Extrait source >>
****************

Si M. de Saint-Valry a gâté les principales situations de Volupté, en se les appropriant, il n’en a pas moins malheureusement parodié le style. Chez M. Sainte-Beuve, c’est la vraie poésie qui déborde en flots d’images d’une étincelante originalité. Chez M. Saint-Valry, c’est tout l’orgueil du lieu commun qui surabonde. L’unique soin de l’auteur semble avoir été d’entasser la plus grande somme possible d’allusions et de similitudes surannées et décrépites. Il n’y a point de comparaison usée jusqu’à la corde dont il n’ait employé l’étoffe. Friperie mythologique, friperie biblique, tout lui a été bon. Madame de Mably est un roman écrit, d’un bout à l’autre, dans le goût d’une amplification d’écolier de rhétorique. C’est une des plus superbes exhibitions de trivialités présomptueuses qui se soient vues.

Napoléon et la conquête du monde, histoire de la monarchie universelle, voilà un livre qui va sembler bien grave pour être placé parmi tant de livres légers. C’est pourtant l’un des romans les moins sérieux auxquels nous ayons eu, depuis long-temps, affaire.

Un très petit pamphlet avait récemment prétendu que Napoléon n’a jamais existé ; aujourd’hui, nous avons un romancier qui prétend que l’empereur est mort seulement en 1832, après avoir conquis le monde. Mais l’écrivain ne se borne pas à forger les dix années merveilleuses qu’il ajoute à la vie de Napoléon. Il remonte jusqu’à 1812, et refait complètement, à sa mode, toute l’histoire de l’univers depuis cette époque.

****************

Données extraites >>
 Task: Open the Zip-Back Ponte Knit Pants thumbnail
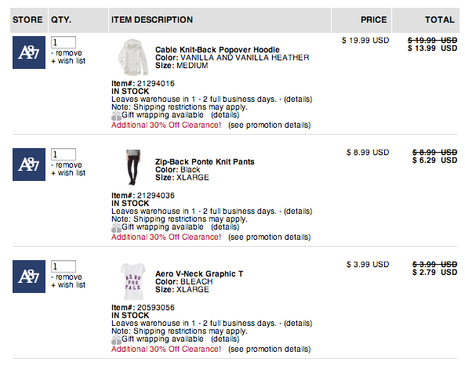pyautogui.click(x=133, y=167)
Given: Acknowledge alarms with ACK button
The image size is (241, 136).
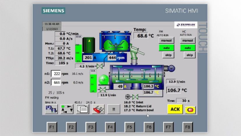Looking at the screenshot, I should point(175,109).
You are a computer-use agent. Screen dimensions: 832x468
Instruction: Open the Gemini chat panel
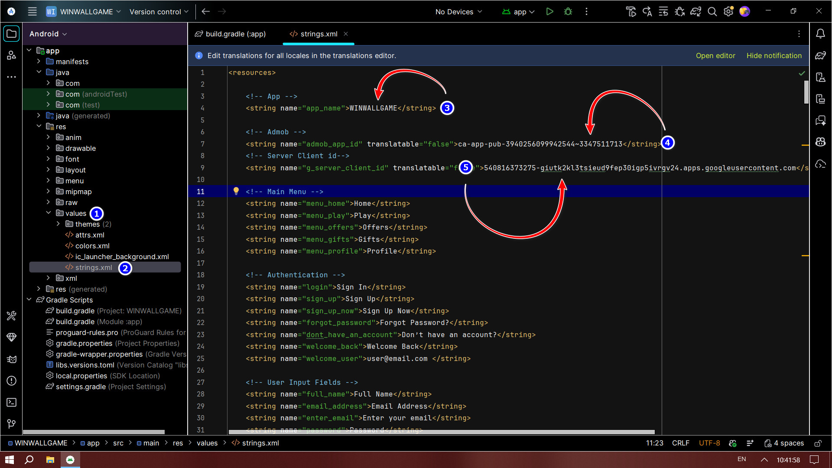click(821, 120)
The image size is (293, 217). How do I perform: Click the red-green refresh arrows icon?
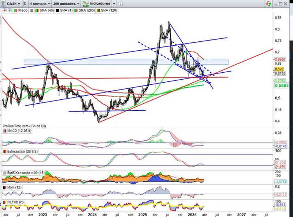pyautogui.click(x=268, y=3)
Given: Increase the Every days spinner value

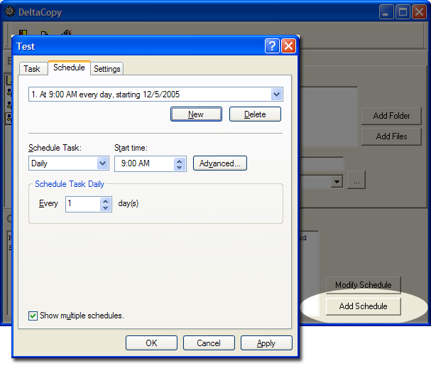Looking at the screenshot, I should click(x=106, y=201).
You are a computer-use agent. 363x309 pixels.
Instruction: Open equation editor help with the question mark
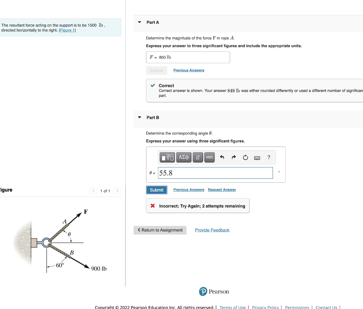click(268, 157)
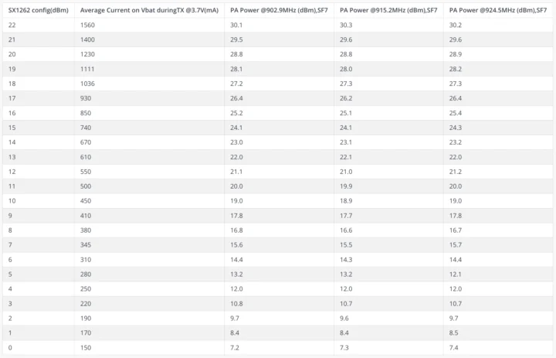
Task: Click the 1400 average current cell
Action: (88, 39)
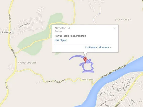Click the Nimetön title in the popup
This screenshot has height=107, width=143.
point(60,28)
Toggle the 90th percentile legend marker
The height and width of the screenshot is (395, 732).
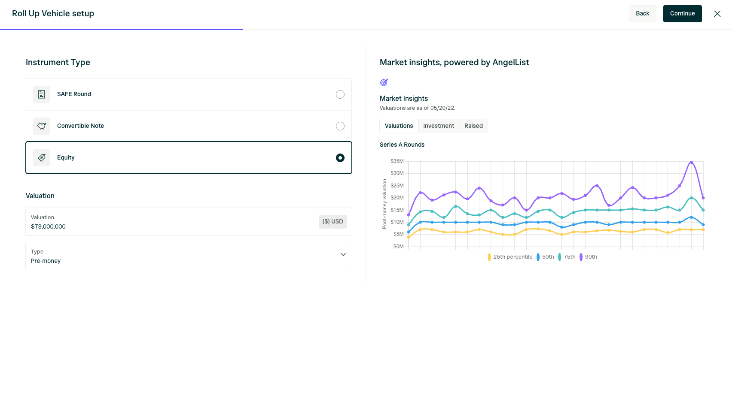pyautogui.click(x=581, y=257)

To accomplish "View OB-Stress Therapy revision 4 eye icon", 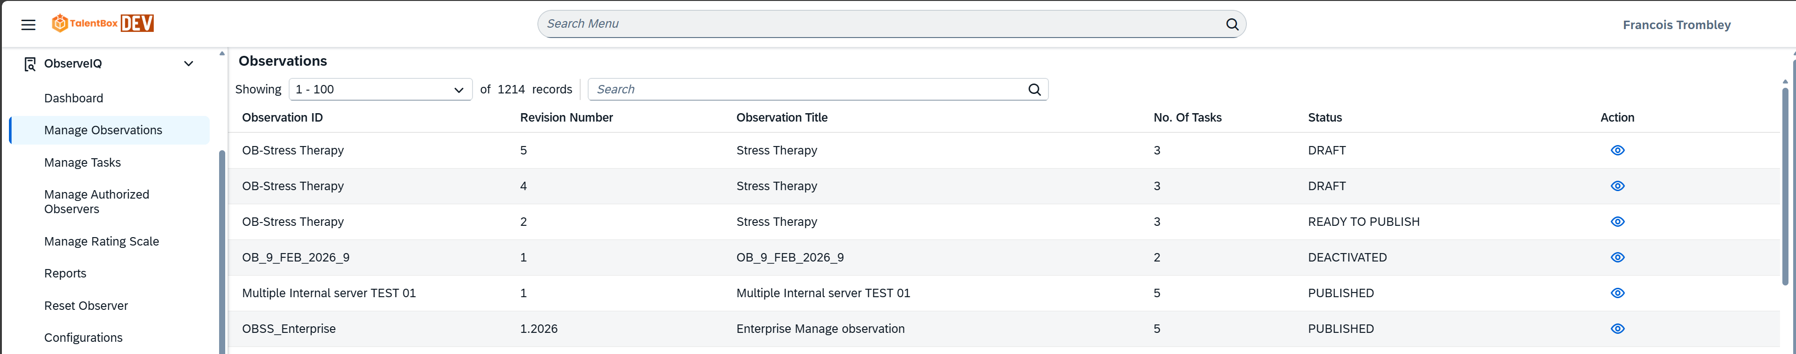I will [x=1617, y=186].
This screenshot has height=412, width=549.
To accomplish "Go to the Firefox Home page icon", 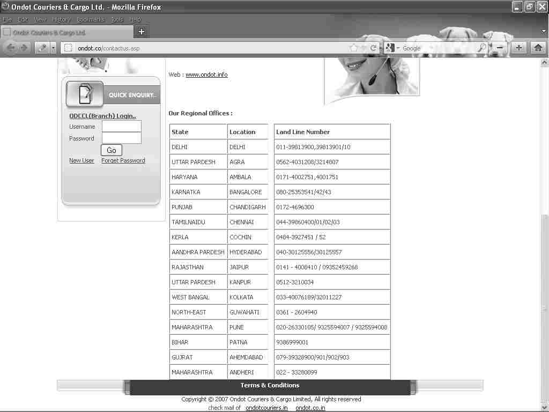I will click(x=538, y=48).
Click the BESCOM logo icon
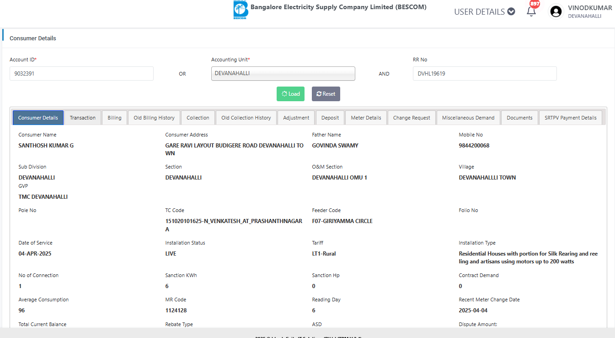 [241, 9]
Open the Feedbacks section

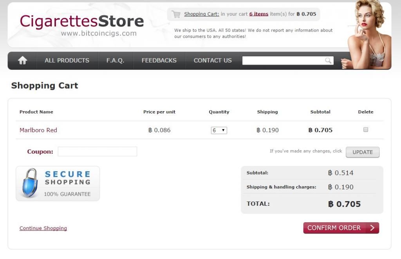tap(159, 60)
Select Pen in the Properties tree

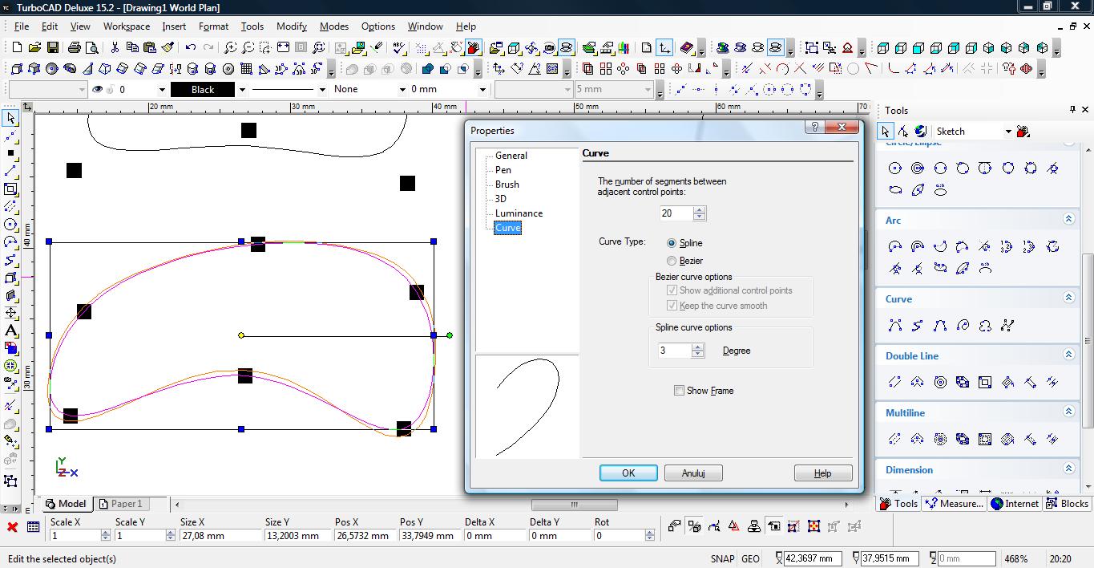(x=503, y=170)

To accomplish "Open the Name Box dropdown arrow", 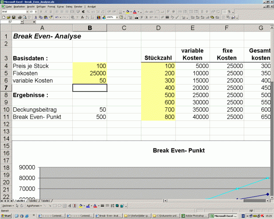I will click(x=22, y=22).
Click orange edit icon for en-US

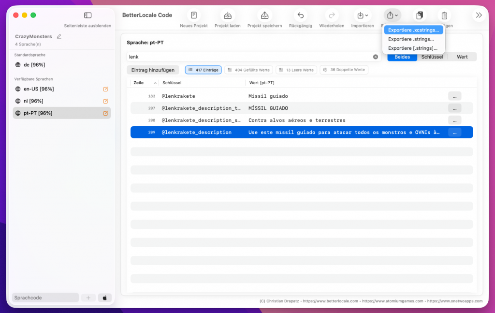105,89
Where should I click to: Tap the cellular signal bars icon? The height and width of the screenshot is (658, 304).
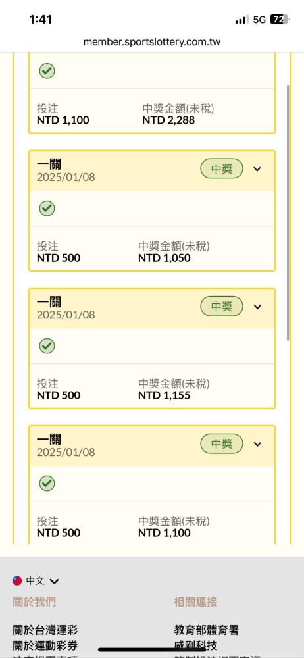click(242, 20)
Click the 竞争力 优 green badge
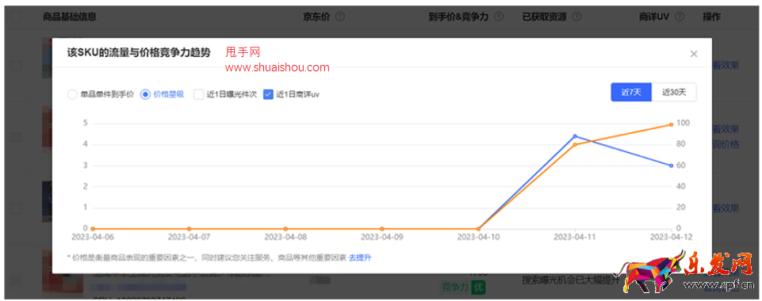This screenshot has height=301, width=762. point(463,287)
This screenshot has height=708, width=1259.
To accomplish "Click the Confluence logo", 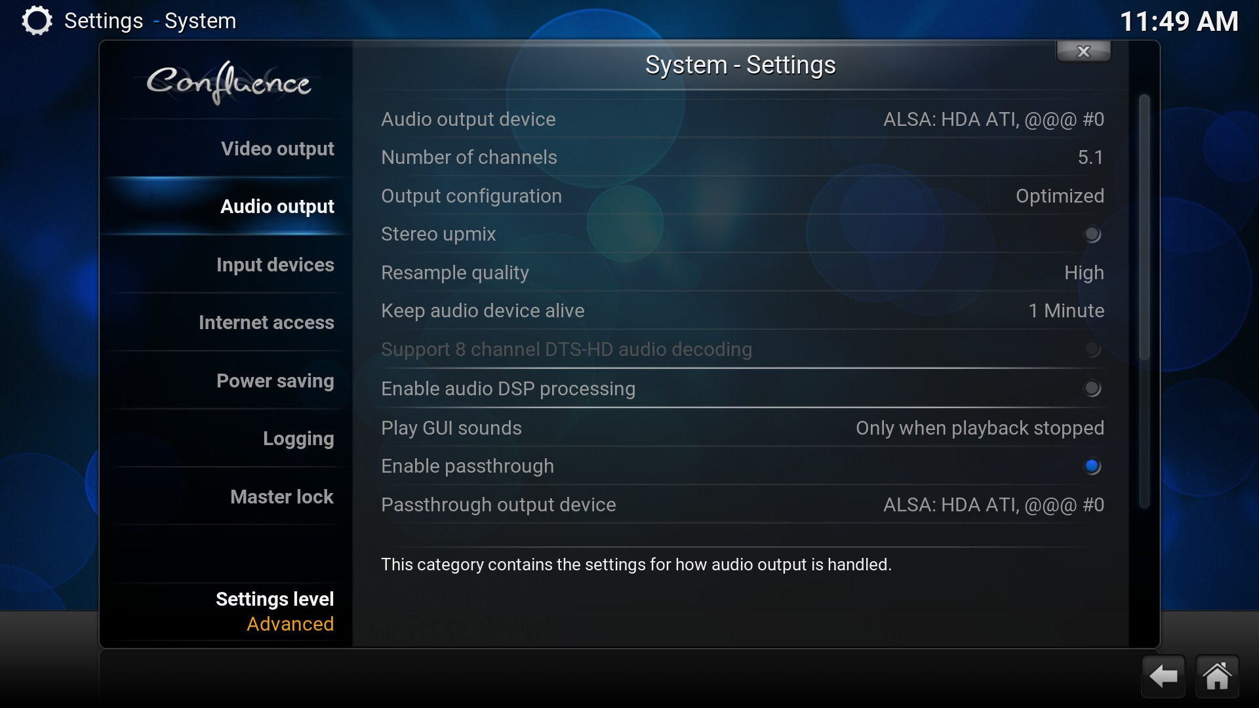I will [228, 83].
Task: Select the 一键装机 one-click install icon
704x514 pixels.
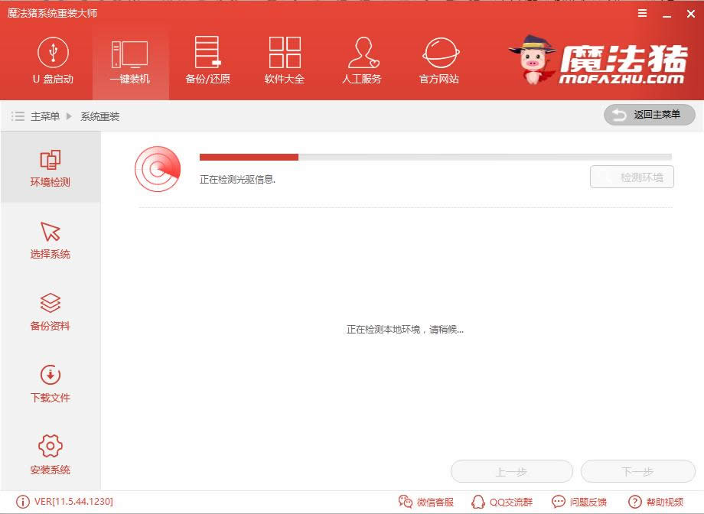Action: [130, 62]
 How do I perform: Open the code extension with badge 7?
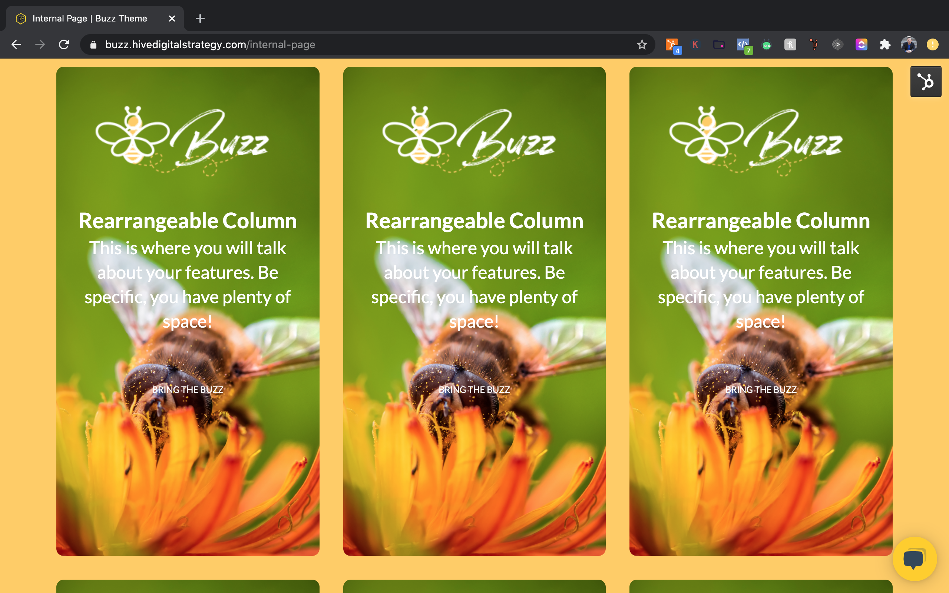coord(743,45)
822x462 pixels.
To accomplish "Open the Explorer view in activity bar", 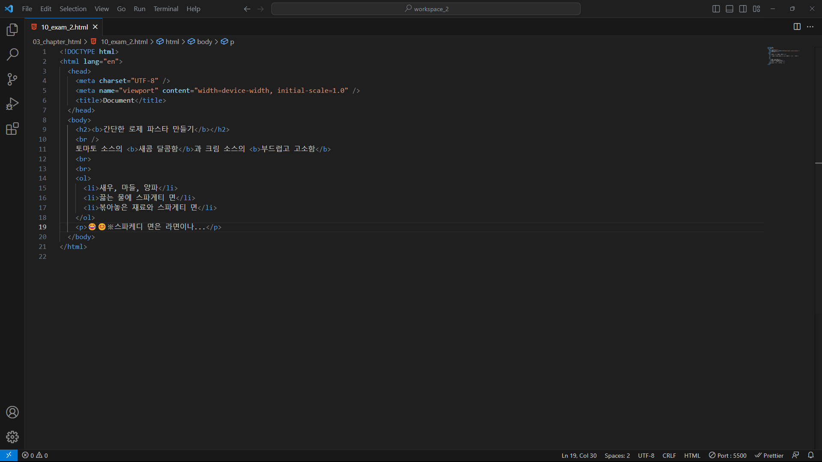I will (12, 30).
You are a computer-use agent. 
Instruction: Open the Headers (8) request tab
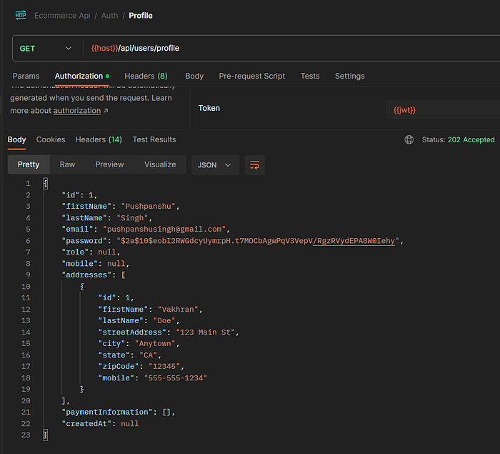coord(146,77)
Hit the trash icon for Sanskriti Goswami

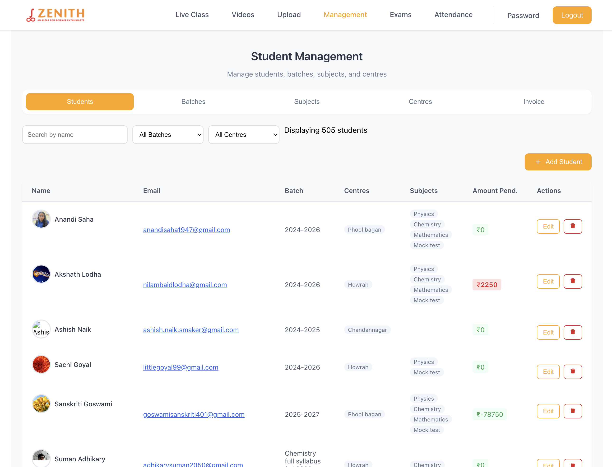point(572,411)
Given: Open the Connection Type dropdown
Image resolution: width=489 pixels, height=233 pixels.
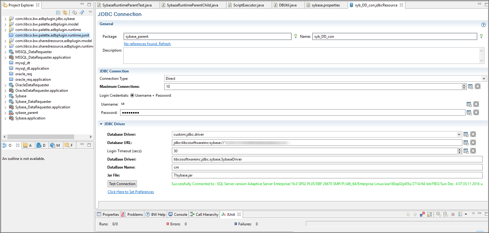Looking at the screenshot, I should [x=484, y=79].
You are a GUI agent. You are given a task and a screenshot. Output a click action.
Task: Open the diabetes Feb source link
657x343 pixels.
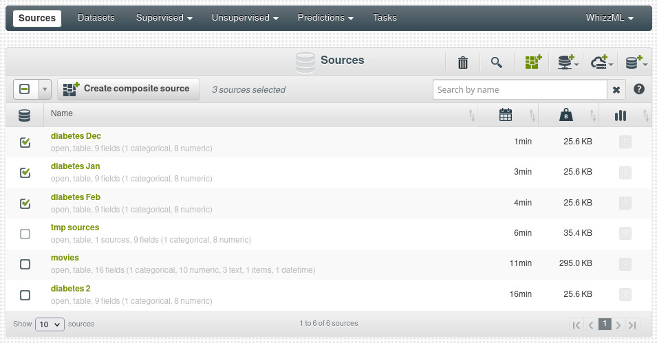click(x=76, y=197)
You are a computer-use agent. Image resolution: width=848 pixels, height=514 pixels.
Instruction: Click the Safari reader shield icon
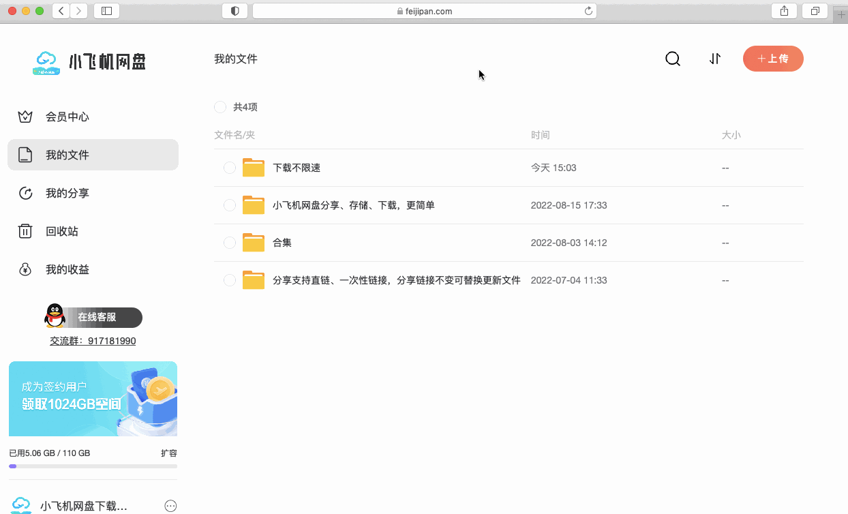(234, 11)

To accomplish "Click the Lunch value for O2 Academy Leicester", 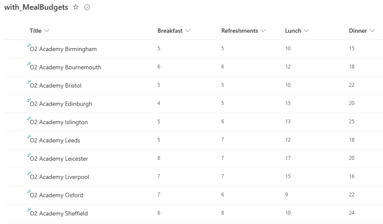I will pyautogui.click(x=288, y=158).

****************

Liste des tâches >>
1. Recopiez à l'identique les lignes des enregistrements, de celle qui contient "You are a computer-use agent. 363x309 pixels." à celle qui contient "pyautogui.click(x=581, y=257)", ces deux lignes comprises. N'incluez pas les images dans la réponse.
2. Rédigez la suite du texte critique consacré aux romans, en reprenant juste après sa dernière phrase.
Le texte et les enregistrements sont indépendants l'un de l'autre.

Réponses à l'exercice >>
1.
You are a computer-use agent. 363x309 pixels.
Instruction: Open equation editor help with the question mark
click(268, 157)
Task: Click the 1400 average current cell
Action: (88, 39)
Click the Nimetön title in the popup
This screenshot has height=107, width=143.
point(60,28)
Toggle the 90th percentile legend marker
The height and width of the screenshot is (395, 732).
pyautogui.click(x=581, y=257)

2.
Napoléon et la conquête du monde est un livre rare, publié presque incognito ; c’est pourquoi nous en donnerons un rapide abrégé. Écoutez donc le résumé de la grande histoire de l’empereur, telle que l’a rêvée le nouvel historien.

En 1812, l’incendie de Moscou ne force point, comme on vous l’avait dit, notre armée à la retraite ; Napoléon marche droit à Saint-Pétersbourg, dont il s’empare, et où il fait l’empereur de Russie son tributaire. Avant de rentrer en France, Napoléon s’arrête à Varsovie : il y rétablit d’un trait de plume le royaume de Pologne, et lui donne pour roi Poniatowski.

Napoléon était le maître de l’Europe continentale. L’Angleterre seule continuait de le braver. C’est en 1814 qu’il réalise enfin la conquête, si long-temps projetée, de cette île. Trois armées, débarquées à la fois, envahissent simultanément le sol britannique. Le 4 juin a lieu la grande bataille de Cambridge, qui ouvre au vainqueur les portes de Londres. Le lendemain paraît un décret, daté de cette capitale, qui réunit l’Angleterre à l’empire français, et la divise en vingt-deux départemens.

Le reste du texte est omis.